- Supreme Court of the United States

Argued April 25, 2006 Decided June 15, 2006
- Full case name: Empire HealthChoice Assurance, Inc. dba Empire Blue Cross Blue Shield v. McVeigh as administratrix of the Estate of McVeigh
- Docket no.: 05-200
- Citations: 547 U.S. 677 (more) 126 S. Ct. 2121; 165 L. Ed. 2d 131

Case history
- Prior: 396 F.3d 136 (2d Cir. 2005), affirmed.

Court membership
- Chief Justice John Roberts Associate Justices John P. Stevens · Antonin Scalia Anthony Kennedy · David Souter Clarence Thomas · Ruth Bader Ginsburg Stephen Breyer · Samuel Alito

Case opinions
- Majority: Ginsburg, joined by Roberts, Stevens, Scalia, Thomas
- Dissent: Breyer, joined by Kennedy, Souter, Alito

= Empire HealthChoice Assurance, Inc. v. McVeigh =

Empire HealthChoice Assurance, Inc. v. McVeigh, 547 U.S. 677 (2006), is a United States Supreme Court case.
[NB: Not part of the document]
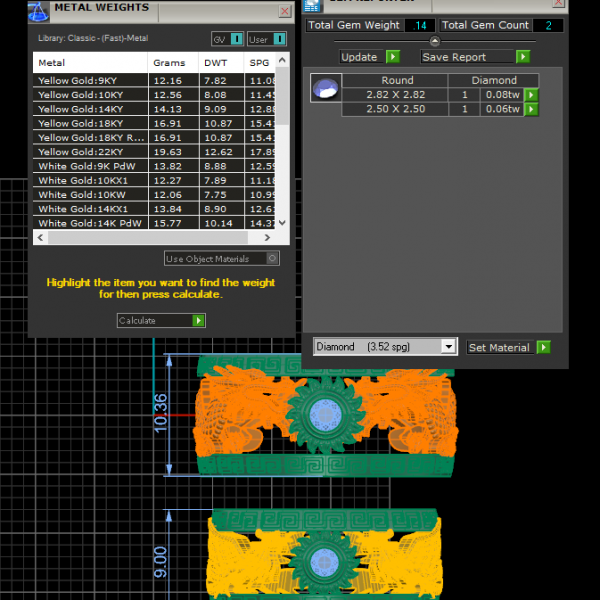Viewport: 600px width, 600px height.
Task: Toggle the GV option
Action: click(236, 39)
Empire Healthchoice Assurance, Inc. was a health insurance company that sued the estate of a deceased federal employee who received $157,000 in insurance benefits as the result of an injury. The wife of this federal employee had won $3.2 million in a separate lawsuit from those who she claimed had caused her husband's injuries. Empire Healthchoice Assurance sued her for reimbursement of the benefits paid to him on the grounds that a provision in the federal insurance plan required paid benefits to be reimbursed when the beneficiary is compensated for an injury by a third party. The United States Court of Appeals for the Second Circuit ruled against the health insurance company. The Supreme Court, in an opinion by Ruth Bader Ginsburg, affirmed the Court of Appeals' ruling in a 5-4 opinion. Justices Breyer, Kennedy, Souter, and Alito dissented.